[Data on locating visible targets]
>> START
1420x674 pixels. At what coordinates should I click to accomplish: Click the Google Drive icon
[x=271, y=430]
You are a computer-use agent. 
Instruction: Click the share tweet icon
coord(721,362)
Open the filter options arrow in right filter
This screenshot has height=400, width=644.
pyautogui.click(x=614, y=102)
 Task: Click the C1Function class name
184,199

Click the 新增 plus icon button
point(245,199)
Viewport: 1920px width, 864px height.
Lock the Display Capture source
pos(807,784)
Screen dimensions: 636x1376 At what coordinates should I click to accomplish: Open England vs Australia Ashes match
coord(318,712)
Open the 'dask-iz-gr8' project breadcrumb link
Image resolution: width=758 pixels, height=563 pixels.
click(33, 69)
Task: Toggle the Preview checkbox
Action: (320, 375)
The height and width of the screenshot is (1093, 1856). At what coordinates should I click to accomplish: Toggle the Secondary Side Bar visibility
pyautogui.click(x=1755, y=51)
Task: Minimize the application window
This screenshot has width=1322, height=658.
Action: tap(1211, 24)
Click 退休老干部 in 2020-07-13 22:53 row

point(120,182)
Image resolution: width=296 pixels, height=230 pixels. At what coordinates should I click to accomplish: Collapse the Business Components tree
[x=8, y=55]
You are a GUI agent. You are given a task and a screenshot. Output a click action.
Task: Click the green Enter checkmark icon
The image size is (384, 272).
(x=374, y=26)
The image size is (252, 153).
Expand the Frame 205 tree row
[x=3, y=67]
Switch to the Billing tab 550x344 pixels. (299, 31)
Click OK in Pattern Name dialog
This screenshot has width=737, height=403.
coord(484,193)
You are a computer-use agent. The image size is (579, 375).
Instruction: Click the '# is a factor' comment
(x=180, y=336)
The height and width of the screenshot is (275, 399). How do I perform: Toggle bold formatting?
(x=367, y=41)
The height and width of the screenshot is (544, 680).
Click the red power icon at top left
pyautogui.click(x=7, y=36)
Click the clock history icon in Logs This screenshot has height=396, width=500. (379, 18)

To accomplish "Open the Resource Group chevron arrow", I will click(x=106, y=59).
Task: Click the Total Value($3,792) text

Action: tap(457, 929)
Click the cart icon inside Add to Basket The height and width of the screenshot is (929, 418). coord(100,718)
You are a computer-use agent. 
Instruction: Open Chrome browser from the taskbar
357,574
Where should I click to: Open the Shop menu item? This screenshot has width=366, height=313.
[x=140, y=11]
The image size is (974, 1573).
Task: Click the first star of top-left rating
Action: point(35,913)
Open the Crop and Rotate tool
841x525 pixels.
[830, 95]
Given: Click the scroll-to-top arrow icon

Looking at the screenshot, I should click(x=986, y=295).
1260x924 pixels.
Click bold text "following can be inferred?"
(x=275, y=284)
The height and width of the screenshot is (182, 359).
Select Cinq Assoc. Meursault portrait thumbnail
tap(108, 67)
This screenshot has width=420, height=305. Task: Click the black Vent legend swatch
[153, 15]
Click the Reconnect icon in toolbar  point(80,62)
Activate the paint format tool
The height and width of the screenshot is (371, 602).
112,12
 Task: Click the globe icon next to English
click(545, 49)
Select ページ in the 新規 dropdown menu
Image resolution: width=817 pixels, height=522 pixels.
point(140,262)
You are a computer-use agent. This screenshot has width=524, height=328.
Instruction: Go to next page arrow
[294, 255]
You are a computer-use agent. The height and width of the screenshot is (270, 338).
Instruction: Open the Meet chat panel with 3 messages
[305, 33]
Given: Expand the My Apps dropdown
>> END
TO BE DONE. Format each line of the records above as one string in a JSON list, leaving out the blank lines.

TASK RESPONSE.
[
  "1420x674 pixels. At what coordinates should I click to accomplish: Click the Google Drive icon",
  "[x=271, y=430]",
  "You are a computer-use agent. ",
  "Instruction: Click the share tweet icon",
  "coord(721,362)",
  "Open the filter options arrow in right filter",
  "This screenshot has height=400, width=644.",
  "pyautogui.click(x=614, y=102)",
  " Task: Click the C1Function class name",
  "184,199",
  "Click the 新增 plus icon button",
  "point(245,199)",
  "Viewport: 1920px width, 864px height.",
  "Lock the Display Capture source",
  "pos(807,784)",
  "Screen dimensions: 636x1376 At what coordinates should I click to accomplish: Open England vs Australia Ashes match",
  "coord(318,712)",
  "Open the 'dask-iz-gr8' project breadcrumb link",
  "Image resolution: width=758 pixels, height=563 pixels.",
  "click(33, 69)",
  "Task: Toggle the Preview checkbox",
  "Action: (320, 375)",
  "The height and width of the screenshot is (1093, 1856). At what coordinates should I click to accomplish: Toggle the Secondary Side Bar visibility",
  "pyautogui.click(x=1755, y=51)",
  "Task: Minimize the application window",
  "This screenshot has width=1322, height=658.",
  "Action: tap(1211, 24)",
  "Click 退休老干部 in 2020-07-13 22:53 row",
  "point(120,182)",
  "Image resolution: width=296 pixels, height=230 pixels. At what coordinates should I click to accomplish: Collapse the Business Components tree",
  "[x=8, y=55]",
  "You are a GUI agent. You are given a task and a screenshot. Output a click action.",
  "Task: Click the green Enter checkmark icon",
  "The image size is (384, 272).",
  "(x=374, y=26)",
  "The image size is (252, 153).",
  "Expand the Frame 205 tree row",
  "[x=3, y=67]",
  "Switch to the Billing tab 550x344 pixels. (299, 31)",
  "Click OK in Pattern Name dialog",
  "This screenshot has width=737, height=403.",
  "coord(484,193)",
  "You are a computer-use agent. The image size is (579, 375).",
  "Instruction: Click the '# is a factor' comment",
  "(x=180, y=336)",
  "The height and width of the screenshot is (275, 399). How do I perform: Toggle bold formatting?",
  "(x=367, y=41)",
  "The height and width of the screenshot is (544, 680).",
  "Click the red power icon at top left",
  "pyautogui.click(x=7, y=36)",
  "Click the clock history icon in Logs This screenshot has height=396, width=500. (379, 18)",
  "To accomplish \"Open the Resource Group chevron arrow\", I will click(x=106, y=59).",
  "Task: Click the Total Value($3,792) text",
  "Action: tap(457, 929)",
  "Click the cart icon inside Add to Basket The height and width of the screenshot is (929, 418). coord(100,718)",
  "You are a computer-use agent. ",
  "Instruction: Open Chrome browser from the taskbar",
  "357,574",
  "Where should I click to: Open the Shop menu item? This screenshot has width=366, height=313.",
  "[x=140, y=11]",
  "The image size is (974, 1573).",
  "Task: Click the first star of top-left rating",
  "Action: point(35,913)",
  "Open the Crop and Rotate tool",
  "841x525 pixels.",
  "[830, 95]",
  "Given: Click the scroll-to-top arrow icon",
  "Looking at the screenshot, I should click(x=986, y=295).",
  "1260x924 pixels.",
  "Click bold text \"following can be inferred?\"",
  "(x=275, y=284)",
  "The height and width of the screenshot is (182, 359).",
  "Select Cinq Assoc. Meursault portrait thumbnail",
  "tap(108, 67)",
  "This screenshot has width=420, height=305. Task: Click the black Vent legend swatch",
  "[153, 15]",
  "Click the Reconnect icon in toolbar  point(80,62)",
  "Activate the paint format tool",
  "The height and width of the screenshot is (371, 602).",
  "112,12",
  " Task: Click the globe icon next to English",
  "click(545, 49)",
  "Select ページ in the 新規 dropdown menu",
  "Image resolution: width=817 pixels, height=522 pixels.",
  "point(140,262)",
  "You are a computer-use agent. This screenshot has width=524, height=328.",
  "Instruction: Go to next page arrow",
  "[294, 255]",
  "You are a computer-use agent. The height and width of the screenshot is (270, 338).",
  "Instruction: Open the Meet chat panel with 3 messages",
  "[305, 33]",
  "Given: Expand the My Apps dropdown"
]